文本內容 =
§ §
當生活被名為「憂鬱」的黑狗一口一口吞吃掉,H住進了精神病院。他看過一個20幾歲年輕漂亮的女生,走路像飄的一樣。然後她走到鏡子前面蹲下來,歪著頭不知道跟誰在講話,狀況非常詭異,H後來才知道那是思覺失調症。
在精神病院無事可做,唯一能做的就是一直聊天。每個病人都有他的故事,被性侵的、失戀的、孤苦無依去跳海救回來的。H住了將近一個月,看到很多人生百態。出院後建了一個名為「神經病們」的群組,病友們之間會互相關心,加油打氣。
翻看H過往的訪談,母親兩度輕生的細節,各家媒體都卯勁地寫,把一篇報導寫到小說感十足。面對同樣的提問,這次H給了不同以往的答案,「把屍體卸下來之後,我陪祂上救護車,那時候其實已經沒有生命跡象了,可是你還是要送去急診,急救時他們會一直電擊。」
「我們在急診室外面等。結束之後,醫生當然出來跟你說不行,對不起啊。我說可怕的地方在於,後來設了靈堂,然後我哥不是在坐牢嗎?親戚去通知他說媽媽過世,獄卒給他上了手鐐和腳鐐,他就被帶著坐計程車來。然後一下計程車,親戚就大聲叫他跪下,我哥就跪著邊叩邊拜進去。」
「進入靈堂之後,我媽屍體還在,已經放了兩三天,要讓我哥見到我媽最後一面。我就跟著我哥進去,那時候用布蓋著,然後就掀起來讓我哥看,蚊子、蒼蠅在那邊飛啊,然後就看到媽媽的身體上這邊整個都是瘀青的,跟那邊瘀青的,然後整個沒有血色。你就是真的看到屍體,然後已經很嚴重的損傷,所以那一幕是我到現在都還印象很深刻的畫面。」
「這幾年我得了憂鬱症,記憶有點損毀的感覺。很多以前的事情,有一些片段都斷片。所以對我媽的事情,我就記住我覺得該記住的就好了。」該說這是因禍得福嗎?憂鬱症給H的祝福,叫做遺忘。
母親離開整整20年,那些隱藏在悲慘的家庭創傷深處,開心的回憶、身為么子被寵愛的記憶通通回來了。小學畢業的媽媽牽著幼小的H去看表演,長大後他帶每一任女友回家給爸媽看。「我媽很疼我。我剛出生時皮膚非常白,她把我當女生養。」愛漂亮的H跟朋友出門前,總是花很多時間挑衣服,媽媽會在鏡子旁邊教他如何穿搭。人生的第一個刺青,H因為想念,把媽媽的名字刺在頸上。
作家H在身上刺青,代表他自己對於創作的一種執著。
沒有家人可以團聚的年夜飯
一家人最後的年夜飯,在2002年初。「它是一個很平淡的幸福,可是對我來講很特別,因為它只有這一次。」那頓飯有他愛吃的年菜,也有他所愛的人圍繞。之後H母親上吊過世,哥哥入獄,2006年父親也因酗酒導致肝病撒手人寰。將近20年裡,H再沒吃過一頓一家人的年夜飯。
§ §
原始資料 =
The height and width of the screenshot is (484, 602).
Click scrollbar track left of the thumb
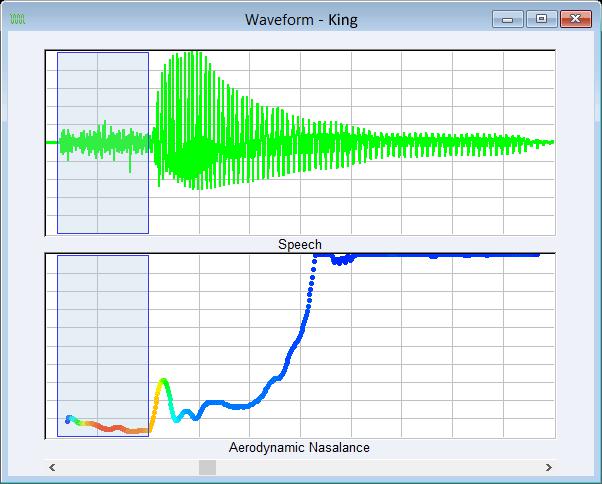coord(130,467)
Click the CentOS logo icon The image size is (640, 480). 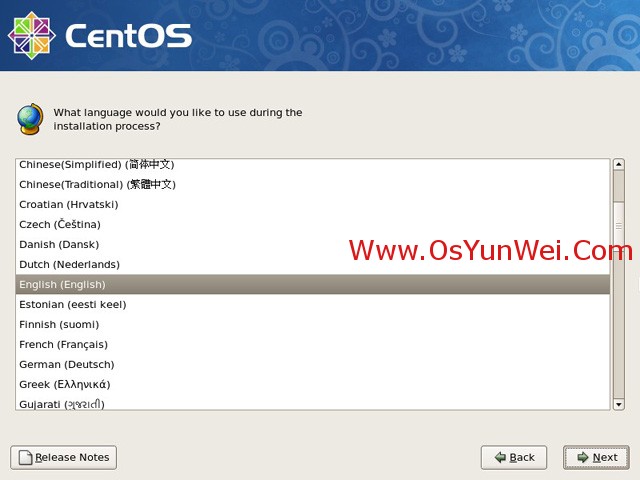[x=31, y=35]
§ §
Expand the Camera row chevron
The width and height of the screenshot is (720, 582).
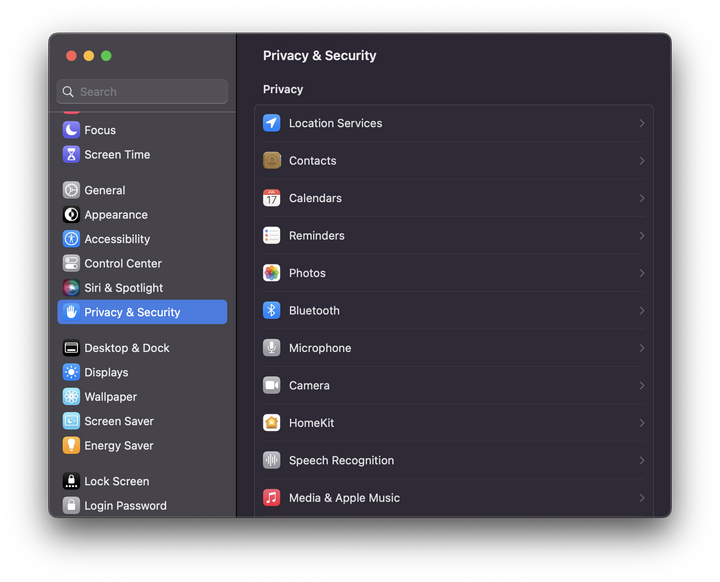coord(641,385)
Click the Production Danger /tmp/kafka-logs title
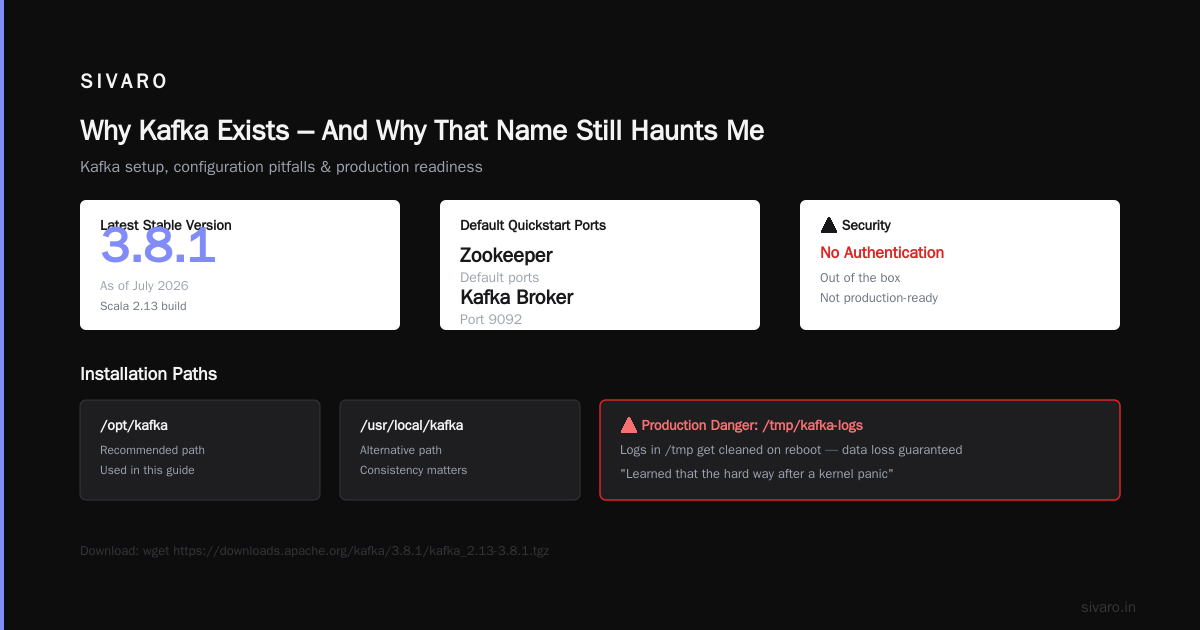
§ §
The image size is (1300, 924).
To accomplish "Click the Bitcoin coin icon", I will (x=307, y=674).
§ §
作業說明 =
A) 請依據文本回答下列問題:
(i) H出院後建立的群組名稱為何?
(ii) 一家人最後的年夜飯是在何時?
(iii) H人生的第一個刺青刺的是什麼,刺在身體何處?
B) 下列各項敘述是否與文本相符?請以「是」或「否」作答,並引用文本中作為判斷依據的原句。
(i) H在精神病院住了將近一個月。
(ii) H的父親於2006年因車禍過世。
(iii) H剛出生時皮膚黝黑。
C) 請從文本中找出以含有「當生活被名為「憂鬱」的黑狗一」的字句開頭、以「們之間會互相關心,加油打氣。」結束的段落,並一字不改地輸出。
作答時無須參考上述資料。

參考答案 =
A)
(i) 「神經病們」。
(ii) 2002年初。
(iii) 媽媽的名字,刺在頸上。

B)
(i) 是。「H住了將近一個月」
(ii) 否。「2006年父親也因酗酒導致肝病撒手人寰」
(iii) 否。「我剛出生時皮膚非常白」

C)
當生活被名為「憂鬱」的黑狗一口一口吞吃掉,H住進了精神病院。他看過一個20幾歲年輕漂亮的女生,走路像飄的一樣。然後她走到鏡子前面蹲下來,歪著頭不知道跟誰在講話,狀況非常詭異,H後來才知道那是思覺失調症。
在精神病院無事可做,唯一能做的就是一直聊天。每個病人都有他的故事,被性侵的、失戀的、孤苦無依去跳海救回來的。H住了將近一個月,看到很多人生百態。出院後建了一個名為「神經病們」的群組,病友們之間會互相關心,加油打氣。